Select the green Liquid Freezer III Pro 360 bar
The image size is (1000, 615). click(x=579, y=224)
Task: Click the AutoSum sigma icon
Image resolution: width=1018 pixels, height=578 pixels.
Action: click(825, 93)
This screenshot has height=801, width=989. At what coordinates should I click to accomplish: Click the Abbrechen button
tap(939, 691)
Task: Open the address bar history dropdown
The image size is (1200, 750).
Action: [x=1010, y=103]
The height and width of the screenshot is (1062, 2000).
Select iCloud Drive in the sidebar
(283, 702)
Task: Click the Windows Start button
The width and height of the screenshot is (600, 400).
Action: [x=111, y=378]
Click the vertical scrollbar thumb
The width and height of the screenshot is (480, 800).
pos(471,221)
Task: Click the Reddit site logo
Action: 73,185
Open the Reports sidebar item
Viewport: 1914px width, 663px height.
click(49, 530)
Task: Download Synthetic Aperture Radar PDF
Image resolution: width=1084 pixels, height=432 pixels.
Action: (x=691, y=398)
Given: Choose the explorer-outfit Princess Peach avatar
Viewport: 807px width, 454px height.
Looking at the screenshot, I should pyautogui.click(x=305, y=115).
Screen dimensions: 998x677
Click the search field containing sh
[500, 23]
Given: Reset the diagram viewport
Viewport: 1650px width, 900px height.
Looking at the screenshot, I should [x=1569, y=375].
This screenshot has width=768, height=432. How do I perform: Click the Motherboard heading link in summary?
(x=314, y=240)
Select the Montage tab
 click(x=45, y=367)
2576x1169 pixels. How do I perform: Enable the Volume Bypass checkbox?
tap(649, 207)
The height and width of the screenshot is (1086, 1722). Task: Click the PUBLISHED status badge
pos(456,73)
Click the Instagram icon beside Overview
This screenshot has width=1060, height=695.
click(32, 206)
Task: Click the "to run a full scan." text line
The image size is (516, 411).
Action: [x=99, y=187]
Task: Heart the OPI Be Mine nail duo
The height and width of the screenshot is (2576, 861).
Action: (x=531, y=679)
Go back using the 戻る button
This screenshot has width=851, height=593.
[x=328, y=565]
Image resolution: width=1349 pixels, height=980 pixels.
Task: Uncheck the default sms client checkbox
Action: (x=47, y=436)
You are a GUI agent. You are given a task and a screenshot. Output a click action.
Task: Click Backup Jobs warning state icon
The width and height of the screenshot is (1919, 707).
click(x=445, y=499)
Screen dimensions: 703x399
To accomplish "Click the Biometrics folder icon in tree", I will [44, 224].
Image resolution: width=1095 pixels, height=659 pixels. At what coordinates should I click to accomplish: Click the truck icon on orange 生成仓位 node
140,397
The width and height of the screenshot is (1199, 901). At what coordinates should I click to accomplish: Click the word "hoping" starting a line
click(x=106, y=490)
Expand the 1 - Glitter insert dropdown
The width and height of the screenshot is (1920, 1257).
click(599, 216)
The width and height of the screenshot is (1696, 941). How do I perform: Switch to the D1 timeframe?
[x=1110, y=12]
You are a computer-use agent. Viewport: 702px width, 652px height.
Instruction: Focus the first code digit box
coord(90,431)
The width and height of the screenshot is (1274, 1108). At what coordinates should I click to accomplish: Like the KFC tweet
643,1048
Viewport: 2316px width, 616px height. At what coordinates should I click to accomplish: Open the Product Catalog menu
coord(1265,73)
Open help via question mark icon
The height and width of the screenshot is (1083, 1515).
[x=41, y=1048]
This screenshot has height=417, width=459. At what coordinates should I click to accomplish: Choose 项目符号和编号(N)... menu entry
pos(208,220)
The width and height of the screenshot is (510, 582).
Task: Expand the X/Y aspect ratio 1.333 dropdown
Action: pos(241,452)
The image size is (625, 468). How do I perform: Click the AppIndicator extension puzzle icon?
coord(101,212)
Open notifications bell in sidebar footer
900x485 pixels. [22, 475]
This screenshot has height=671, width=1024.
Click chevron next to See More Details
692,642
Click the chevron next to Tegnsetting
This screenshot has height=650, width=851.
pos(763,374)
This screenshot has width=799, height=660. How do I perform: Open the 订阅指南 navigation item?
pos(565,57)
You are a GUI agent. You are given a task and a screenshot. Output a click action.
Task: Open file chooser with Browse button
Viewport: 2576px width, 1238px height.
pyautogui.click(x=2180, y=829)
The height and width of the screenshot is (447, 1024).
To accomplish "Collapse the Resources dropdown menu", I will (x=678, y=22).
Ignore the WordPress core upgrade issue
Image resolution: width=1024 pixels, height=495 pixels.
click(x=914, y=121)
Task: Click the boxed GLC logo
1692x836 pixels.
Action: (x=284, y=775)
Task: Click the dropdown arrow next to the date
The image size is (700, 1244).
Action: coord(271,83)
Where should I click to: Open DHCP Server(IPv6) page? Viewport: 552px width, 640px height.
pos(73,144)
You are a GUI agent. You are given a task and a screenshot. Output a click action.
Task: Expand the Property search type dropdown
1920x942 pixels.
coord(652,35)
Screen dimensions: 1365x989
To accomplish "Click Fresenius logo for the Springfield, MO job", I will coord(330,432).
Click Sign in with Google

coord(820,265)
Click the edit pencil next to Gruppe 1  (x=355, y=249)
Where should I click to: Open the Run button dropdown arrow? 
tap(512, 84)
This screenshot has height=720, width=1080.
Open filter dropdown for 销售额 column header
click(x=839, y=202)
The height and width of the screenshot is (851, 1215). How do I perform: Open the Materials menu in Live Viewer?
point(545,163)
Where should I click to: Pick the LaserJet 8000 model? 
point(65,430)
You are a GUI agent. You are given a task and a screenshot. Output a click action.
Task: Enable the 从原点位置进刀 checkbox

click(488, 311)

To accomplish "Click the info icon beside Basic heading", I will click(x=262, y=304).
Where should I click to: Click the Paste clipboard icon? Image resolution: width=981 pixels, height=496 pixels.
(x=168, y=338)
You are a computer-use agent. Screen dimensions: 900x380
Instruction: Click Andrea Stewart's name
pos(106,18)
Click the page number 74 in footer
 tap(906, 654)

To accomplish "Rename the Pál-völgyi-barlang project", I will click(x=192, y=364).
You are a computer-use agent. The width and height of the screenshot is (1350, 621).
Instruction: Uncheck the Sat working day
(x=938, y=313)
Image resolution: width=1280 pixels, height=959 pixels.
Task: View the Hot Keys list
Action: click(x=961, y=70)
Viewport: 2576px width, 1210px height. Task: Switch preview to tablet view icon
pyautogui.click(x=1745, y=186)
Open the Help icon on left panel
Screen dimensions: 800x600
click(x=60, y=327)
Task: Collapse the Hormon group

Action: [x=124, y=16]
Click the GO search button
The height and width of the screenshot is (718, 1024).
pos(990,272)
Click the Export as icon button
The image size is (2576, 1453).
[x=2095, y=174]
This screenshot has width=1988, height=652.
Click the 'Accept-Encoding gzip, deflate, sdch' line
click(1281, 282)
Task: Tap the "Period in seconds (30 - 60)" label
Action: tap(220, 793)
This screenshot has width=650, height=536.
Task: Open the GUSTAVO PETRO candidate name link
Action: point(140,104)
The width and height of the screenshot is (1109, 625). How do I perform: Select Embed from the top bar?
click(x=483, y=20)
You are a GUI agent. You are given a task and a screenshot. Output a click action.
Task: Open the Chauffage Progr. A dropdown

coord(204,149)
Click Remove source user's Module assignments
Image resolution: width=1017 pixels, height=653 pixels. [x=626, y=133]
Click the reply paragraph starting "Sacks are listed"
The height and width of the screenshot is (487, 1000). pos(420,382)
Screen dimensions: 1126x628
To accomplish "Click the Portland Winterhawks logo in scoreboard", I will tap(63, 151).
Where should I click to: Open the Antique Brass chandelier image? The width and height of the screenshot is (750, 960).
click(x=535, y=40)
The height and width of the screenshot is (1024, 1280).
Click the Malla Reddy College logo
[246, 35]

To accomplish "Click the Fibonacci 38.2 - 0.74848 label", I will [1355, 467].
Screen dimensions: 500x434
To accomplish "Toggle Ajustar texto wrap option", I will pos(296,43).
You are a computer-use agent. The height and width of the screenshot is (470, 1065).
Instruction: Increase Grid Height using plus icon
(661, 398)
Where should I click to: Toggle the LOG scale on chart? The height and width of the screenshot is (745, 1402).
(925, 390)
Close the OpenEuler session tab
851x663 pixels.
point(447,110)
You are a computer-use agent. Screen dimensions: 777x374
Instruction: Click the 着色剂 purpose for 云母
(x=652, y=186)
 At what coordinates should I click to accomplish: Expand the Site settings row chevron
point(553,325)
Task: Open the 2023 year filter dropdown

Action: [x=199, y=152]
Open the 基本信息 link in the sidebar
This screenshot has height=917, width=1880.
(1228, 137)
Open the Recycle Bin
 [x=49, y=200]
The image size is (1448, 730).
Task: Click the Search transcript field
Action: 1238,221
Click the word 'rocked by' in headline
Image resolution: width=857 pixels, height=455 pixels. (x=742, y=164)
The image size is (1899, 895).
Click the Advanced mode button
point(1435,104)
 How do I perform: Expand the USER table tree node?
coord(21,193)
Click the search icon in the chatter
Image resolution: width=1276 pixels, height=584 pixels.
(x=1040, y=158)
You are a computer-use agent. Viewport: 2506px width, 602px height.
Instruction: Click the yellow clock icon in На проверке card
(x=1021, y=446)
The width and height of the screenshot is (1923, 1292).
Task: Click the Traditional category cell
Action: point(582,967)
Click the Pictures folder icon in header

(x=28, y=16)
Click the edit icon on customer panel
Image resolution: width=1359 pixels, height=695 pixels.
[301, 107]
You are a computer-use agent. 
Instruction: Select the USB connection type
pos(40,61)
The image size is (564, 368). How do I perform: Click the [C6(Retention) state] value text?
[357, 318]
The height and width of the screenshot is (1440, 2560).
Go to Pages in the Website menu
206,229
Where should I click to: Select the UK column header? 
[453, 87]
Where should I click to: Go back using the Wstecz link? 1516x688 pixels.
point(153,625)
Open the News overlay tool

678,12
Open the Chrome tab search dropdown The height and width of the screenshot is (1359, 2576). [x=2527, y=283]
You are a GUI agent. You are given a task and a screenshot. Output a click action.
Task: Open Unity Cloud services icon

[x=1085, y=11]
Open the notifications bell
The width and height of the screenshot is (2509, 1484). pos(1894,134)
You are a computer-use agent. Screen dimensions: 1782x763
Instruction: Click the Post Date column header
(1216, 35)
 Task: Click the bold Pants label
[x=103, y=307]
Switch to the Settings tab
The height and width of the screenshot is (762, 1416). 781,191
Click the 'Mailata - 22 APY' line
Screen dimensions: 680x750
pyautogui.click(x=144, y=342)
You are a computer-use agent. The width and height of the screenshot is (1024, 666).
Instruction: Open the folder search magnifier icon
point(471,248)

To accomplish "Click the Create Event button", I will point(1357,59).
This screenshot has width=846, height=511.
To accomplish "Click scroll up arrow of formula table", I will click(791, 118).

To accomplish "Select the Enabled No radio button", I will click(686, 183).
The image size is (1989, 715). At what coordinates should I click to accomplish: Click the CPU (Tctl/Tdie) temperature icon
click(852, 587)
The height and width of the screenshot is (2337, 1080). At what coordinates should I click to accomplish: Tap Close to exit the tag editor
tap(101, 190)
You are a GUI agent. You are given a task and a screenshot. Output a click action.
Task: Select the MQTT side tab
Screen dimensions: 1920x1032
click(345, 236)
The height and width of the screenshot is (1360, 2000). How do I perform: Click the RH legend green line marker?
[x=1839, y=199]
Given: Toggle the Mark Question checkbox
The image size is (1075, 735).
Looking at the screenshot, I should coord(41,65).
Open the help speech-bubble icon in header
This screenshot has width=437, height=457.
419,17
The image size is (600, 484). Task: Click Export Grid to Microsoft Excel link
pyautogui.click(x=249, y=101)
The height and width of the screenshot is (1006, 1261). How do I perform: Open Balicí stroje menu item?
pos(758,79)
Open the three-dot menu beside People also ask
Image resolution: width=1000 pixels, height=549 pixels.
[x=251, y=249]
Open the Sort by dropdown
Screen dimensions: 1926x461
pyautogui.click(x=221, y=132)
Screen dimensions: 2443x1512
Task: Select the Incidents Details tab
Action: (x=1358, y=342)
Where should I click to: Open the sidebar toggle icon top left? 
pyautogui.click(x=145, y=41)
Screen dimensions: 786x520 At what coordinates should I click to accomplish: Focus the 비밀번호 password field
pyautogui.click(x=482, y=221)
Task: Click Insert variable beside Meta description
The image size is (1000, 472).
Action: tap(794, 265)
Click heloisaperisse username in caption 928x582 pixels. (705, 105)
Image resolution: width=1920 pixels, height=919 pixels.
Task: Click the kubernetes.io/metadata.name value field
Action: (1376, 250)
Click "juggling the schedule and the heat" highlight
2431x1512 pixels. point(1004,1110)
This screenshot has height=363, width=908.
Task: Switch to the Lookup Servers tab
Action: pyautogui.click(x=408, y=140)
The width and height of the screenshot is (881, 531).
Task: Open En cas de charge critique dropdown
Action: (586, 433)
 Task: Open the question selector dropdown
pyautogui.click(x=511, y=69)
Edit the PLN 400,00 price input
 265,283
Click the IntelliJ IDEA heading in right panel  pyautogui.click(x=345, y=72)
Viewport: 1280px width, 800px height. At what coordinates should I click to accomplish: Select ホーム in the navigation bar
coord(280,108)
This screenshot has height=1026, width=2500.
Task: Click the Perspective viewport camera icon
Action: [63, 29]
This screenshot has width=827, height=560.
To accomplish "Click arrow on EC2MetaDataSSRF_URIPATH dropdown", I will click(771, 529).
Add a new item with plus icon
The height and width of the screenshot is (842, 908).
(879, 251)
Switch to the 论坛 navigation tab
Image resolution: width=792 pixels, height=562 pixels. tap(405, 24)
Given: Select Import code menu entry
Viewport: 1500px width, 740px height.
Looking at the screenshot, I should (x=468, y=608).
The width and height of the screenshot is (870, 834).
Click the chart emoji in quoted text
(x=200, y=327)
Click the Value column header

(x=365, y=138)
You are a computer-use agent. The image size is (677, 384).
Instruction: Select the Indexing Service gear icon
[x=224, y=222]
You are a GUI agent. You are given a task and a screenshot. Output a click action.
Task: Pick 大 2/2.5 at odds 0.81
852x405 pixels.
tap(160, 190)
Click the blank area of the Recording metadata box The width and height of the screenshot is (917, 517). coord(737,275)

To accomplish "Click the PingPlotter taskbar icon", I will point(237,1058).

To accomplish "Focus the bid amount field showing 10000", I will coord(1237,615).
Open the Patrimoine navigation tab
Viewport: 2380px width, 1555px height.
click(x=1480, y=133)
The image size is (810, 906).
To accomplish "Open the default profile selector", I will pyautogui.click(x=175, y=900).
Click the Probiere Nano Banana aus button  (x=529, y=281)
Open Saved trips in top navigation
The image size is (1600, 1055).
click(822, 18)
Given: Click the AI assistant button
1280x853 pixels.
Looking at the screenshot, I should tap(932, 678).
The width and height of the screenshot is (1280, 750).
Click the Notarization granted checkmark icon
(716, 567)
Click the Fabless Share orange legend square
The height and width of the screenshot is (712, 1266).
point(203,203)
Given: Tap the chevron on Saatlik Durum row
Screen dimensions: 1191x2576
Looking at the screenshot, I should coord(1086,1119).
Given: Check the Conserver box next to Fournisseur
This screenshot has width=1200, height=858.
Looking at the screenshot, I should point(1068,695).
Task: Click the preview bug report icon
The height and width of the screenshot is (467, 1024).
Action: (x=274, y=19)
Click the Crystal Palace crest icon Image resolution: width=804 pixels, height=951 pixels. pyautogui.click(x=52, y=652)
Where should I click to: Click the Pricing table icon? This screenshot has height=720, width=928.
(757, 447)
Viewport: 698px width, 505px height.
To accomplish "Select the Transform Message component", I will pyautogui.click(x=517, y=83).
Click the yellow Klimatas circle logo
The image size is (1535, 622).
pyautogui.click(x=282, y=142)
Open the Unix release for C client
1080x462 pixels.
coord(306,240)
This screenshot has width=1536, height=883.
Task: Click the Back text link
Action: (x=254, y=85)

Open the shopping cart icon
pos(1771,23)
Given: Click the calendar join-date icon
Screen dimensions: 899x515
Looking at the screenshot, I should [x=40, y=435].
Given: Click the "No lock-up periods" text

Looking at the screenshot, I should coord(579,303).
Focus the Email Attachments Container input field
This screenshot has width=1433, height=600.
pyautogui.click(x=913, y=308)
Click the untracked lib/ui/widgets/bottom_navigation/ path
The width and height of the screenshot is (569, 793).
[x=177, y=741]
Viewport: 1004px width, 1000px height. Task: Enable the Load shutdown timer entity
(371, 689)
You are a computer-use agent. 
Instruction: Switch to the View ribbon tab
+ + +
Copy the entries verbatim, from the line containing "Given: Choose the" through the line containing "click(x=445, y=499)", with both of those lines included.

Given: Choose the explorer-outfit Princess Peach avatar
Viewport: 807px width, 454px height.
Looking at the screenshot, I should pyautogui.click(x=305, y=115).
Screen dimensions: 998x677
Click the search field containing sh
[500, 23]
Given: Reset the diagram viewport
Viewport: 1650px width, 900px height.
Looking at the screenshot, I should [x=1569, y=375].
This screenshot has width=768, height=432. How do I perform: Click the Motherboard heading link in summary?
(x=314, y=240)
Select the Montage tab
 click(x=45, y=367)
2576x1169 pixels. How do I perform: Enable the Volume Bypass checkbox?
tap(649, 207)
The height and width of the screenshot is (1086, 1722). Task: Click the PUBLISHED status badge
pos(456,73)
Click the Instagram icon beside Overview
This screenshot has width=1060, height=695.
click(32, 206)
Task: Click the "to run a full scan." text line
The image size is (516, 411).
Action: [x=99, y=187]
Task: Heart the OPI Be Mine nail duo
The height and width of the screenshot is (2576, 861).
Action: (x=531, y=679)
Go back using the 戻る button
This screenshot has width=851, height=593.
[x=328, y=565]
Image resolution: width=1349 pixels, height=980 pixels.
Task: Uncheck the default sms client checkbox
Action: (x=47, y=436)
You are a GUI agent. You are given a task and a screenshot. Output a click action.
Task: Click Backup Jobs warning state icon
The width and height of the screenshot is (1919, 707).
click(x=445, y=499)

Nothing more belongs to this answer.